Robert had been the worst. They’d rushed him right into surgery. He’d live, but the doctors had to amputate his arm. Gage also had surgery the minute they’d landed, resulting in two blood transfusions and a slight reduction of his intestines. Nadia’s knife had punctured his lung and it had been touch and go there for a bit. In a few months he’d be roughly as good as new.

But Tern…

That last bash on the head, combined with the hit she’d taken the day before, had done something. Problem was, the doctors had run every test they could think of and couldn’t figure out why she wouldn’t wake up. She was currently in ICU and there was nothing more they could do but wait and pray.

It had been five days.

The same length of time they’d fought for their lives in the arctic wilderness.

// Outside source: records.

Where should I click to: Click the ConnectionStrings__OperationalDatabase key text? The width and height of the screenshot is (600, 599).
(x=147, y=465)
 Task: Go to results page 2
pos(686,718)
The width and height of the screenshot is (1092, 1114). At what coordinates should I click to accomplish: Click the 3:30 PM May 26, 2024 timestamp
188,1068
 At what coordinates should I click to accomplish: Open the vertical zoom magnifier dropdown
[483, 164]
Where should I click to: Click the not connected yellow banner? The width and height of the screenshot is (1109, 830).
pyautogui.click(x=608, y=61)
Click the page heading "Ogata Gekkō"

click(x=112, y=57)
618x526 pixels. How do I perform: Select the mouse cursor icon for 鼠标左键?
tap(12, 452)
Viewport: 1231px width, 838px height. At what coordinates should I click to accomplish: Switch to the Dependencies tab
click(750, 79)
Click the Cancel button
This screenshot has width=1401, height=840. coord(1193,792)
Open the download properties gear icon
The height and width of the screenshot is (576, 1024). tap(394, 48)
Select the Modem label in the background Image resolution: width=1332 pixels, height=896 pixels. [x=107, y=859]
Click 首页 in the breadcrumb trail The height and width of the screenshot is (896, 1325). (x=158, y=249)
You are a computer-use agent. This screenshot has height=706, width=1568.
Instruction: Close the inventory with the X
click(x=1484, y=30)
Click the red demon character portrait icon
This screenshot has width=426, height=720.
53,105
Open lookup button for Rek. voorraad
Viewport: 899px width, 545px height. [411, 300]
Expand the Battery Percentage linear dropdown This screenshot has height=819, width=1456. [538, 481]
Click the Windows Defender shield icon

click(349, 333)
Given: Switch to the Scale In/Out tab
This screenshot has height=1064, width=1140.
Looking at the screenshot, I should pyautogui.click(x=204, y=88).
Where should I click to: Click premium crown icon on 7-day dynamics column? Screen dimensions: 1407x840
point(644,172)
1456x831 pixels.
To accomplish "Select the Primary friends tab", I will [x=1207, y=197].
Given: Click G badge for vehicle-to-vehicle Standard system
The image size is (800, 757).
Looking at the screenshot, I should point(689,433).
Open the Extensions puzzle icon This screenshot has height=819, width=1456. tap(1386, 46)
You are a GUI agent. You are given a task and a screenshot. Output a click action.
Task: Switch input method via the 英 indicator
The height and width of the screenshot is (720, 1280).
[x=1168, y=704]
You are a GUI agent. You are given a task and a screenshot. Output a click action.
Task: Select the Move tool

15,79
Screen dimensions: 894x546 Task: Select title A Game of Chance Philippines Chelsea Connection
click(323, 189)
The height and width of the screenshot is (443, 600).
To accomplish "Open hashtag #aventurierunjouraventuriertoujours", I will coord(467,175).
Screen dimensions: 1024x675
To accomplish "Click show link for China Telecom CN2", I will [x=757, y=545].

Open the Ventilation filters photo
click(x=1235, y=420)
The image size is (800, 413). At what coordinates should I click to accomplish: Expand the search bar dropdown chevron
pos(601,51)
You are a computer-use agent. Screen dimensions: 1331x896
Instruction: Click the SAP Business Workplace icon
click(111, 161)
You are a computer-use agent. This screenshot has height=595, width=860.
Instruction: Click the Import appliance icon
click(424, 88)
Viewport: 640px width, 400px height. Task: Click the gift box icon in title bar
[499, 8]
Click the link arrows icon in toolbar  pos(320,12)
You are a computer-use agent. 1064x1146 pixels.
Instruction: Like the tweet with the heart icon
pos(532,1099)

It was after midnight and he’d refused to be taken back to his room. The nurse had given up and let him be with Tern. He wasn’t leaving her side. Her family had been visiting in shifts, but the nights were his. Tern lay prone on the bed, multiple tubes and IVs stuck in her, machines monitoring her vitals. Even with her honey-golden Athabascan skin, she was as white as the sheets she lay on.

Why wouldn’t she wake up? What kept her from him now?

He’d been talking to her since they let him enter her room. She had to wake up. He couldn’t think that she wouldn’t. Life would be no life without Tern in it. Why hadn’t he realized that before he almost lost her? Hell, he could still lose her.

“You die on me, and I’ll haunt you in the afterlife. Isn’t that what you threatened me? I’ll not only haunt you, I’ll haunt your ancestors.” He lightly applied chapstick to her dry lips and smoothed back her hair. “Just wake up and swear at me. Tell me I’m an idiot. Tell me to shut up. Something. Just come back to me, Tern.”

Tears choked him, and he pressed the heels of his hands over his eyes. Pain in his chest burned, but it wasn’t coming from his injuries. Unless there was some way they could treat a broken heart. Exhausted, he laid his head down on the bed, next to her side.

He must have dozed, for the next thing he was aware of were fingers softy sifting through his hair. He slowly lifted his head, afraid to let hope flare in his soul. He gazed into Tern’s beautiful eyes.